My Own Changing Landscape

Today I am grateful for a date night with my husband and grateful that writing some poems yesterday morning helped pull me out of a funk.

Since I was on the topic of changing landscapes yesterday, and I am making an effort to talk more about my breast cancer experience this month, I am going to talk about my own changing landscape, courtesy of bilateral mastectomies on December 17, 2008. 

I was diagnosed with both infiltrating ductal carcinoma (IDC) and ductal carcinoma in situ (DCIS). Fortunately, the more concerning IDC was successfully removed with a lumpectomy that July. Unfortunately, DCIS remained at the margins of that lumpectomy. DCIS is early stage cancer, some even call it pre-cancer, but it can be illusive and we don't know yet whose DCIS could go bad and whose may sit there for 40 years doing nothing, so it gets addressed. In August, a re-excision was attempted to get the rest of the DCIS. None of these decisions were easy, but each was made with the information I had in front of me at the time. The re-excision was not successful and my twice-excised breast was already scarred and deformed. Chemo was next on my cancer treatment agenda, so that became my focus while I made decisions about my third surgery.

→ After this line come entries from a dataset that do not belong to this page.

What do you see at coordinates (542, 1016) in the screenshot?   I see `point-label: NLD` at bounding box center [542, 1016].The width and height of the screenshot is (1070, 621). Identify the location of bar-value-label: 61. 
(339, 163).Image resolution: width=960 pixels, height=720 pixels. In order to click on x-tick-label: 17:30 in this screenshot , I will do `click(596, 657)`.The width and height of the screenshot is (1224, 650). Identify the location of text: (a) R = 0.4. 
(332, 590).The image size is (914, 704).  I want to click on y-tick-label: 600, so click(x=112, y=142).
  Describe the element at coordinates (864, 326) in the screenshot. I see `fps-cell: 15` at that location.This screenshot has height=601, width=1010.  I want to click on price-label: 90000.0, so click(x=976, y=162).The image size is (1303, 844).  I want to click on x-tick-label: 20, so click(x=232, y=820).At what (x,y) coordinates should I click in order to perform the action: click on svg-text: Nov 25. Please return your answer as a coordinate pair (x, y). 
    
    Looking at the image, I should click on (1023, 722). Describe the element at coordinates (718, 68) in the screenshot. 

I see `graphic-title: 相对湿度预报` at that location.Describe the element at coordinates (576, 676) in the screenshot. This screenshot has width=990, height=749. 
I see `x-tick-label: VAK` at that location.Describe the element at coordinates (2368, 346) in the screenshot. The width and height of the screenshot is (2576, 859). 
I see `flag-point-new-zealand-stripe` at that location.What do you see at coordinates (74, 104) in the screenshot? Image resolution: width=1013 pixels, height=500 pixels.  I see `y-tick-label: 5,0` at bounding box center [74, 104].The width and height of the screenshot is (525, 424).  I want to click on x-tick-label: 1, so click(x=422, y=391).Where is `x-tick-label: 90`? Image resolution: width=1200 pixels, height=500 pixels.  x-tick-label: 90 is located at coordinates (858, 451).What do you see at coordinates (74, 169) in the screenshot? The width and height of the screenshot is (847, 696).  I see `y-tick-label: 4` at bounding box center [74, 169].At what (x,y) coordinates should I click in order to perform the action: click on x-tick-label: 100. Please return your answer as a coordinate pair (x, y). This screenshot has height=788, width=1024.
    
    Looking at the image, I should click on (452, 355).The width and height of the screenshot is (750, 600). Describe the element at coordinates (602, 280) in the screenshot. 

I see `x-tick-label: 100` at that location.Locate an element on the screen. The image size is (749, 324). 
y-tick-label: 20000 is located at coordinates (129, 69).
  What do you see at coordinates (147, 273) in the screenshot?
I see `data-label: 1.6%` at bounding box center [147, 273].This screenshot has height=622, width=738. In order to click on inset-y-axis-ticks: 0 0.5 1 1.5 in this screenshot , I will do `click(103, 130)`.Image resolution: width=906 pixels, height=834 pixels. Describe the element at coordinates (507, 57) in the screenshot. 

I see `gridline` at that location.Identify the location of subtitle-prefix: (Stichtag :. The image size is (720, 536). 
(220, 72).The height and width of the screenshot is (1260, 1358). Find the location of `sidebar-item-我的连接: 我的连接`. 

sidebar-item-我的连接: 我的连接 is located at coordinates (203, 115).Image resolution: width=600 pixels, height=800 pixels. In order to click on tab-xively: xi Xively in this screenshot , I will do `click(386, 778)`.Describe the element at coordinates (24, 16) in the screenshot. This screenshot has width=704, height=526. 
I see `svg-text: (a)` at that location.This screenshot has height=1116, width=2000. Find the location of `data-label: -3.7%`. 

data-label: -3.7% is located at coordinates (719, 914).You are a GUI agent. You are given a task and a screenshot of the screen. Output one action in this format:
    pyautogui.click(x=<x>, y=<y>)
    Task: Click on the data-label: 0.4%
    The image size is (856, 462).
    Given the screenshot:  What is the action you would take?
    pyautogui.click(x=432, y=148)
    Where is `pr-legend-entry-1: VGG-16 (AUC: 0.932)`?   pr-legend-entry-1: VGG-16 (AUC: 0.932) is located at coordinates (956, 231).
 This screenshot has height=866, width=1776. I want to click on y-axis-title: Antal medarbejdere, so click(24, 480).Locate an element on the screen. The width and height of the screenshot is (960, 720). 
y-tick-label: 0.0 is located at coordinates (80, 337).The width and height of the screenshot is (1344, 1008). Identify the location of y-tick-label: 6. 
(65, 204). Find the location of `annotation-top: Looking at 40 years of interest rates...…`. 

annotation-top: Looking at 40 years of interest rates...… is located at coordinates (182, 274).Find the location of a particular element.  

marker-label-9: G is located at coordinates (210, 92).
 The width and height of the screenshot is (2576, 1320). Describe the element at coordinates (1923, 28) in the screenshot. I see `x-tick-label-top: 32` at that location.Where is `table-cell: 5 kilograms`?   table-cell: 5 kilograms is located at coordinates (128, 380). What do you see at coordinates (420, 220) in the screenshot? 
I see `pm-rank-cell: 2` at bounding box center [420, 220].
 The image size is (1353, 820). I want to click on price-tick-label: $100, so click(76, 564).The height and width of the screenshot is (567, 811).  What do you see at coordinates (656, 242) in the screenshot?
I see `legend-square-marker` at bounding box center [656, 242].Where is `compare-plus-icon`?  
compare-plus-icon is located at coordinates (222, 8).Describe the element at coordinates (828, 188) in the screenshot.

It was clear to me now that my next surgery needed to be a mastectomy. I chose to have both breasts removed for a number of reasons. I chose not to have reconstruction for a number of reasons as well.I was clear in my decisions and have not regretted them. But that doesn't mean it's easy to go from 38 C's to flat-chested and even a little concave. I will never forget the last days before my mastectomies and saying goodbye to my breasts (last run, last sex, last shower) and I will never forget the first moments after waking up from surgery. One of the very first things I did was look down at my new landscape. And I was relieved. Relieved to be done with surgeries, relieved to be done with chemo and have hair growing back, relieved to feel I had done what I could to rid my body of cancer and be able to move forward with the type of life I wanted to live.

My changing landscape took time to get used to. I remember the strange feeling of sleeping on my side with no breasts. I remember feeling phantom itches for the first weeks--like my breasts were still there. There was grieving and healing.

Today I accept my flat terrain and as I am about to head out for a run, I even embrace it.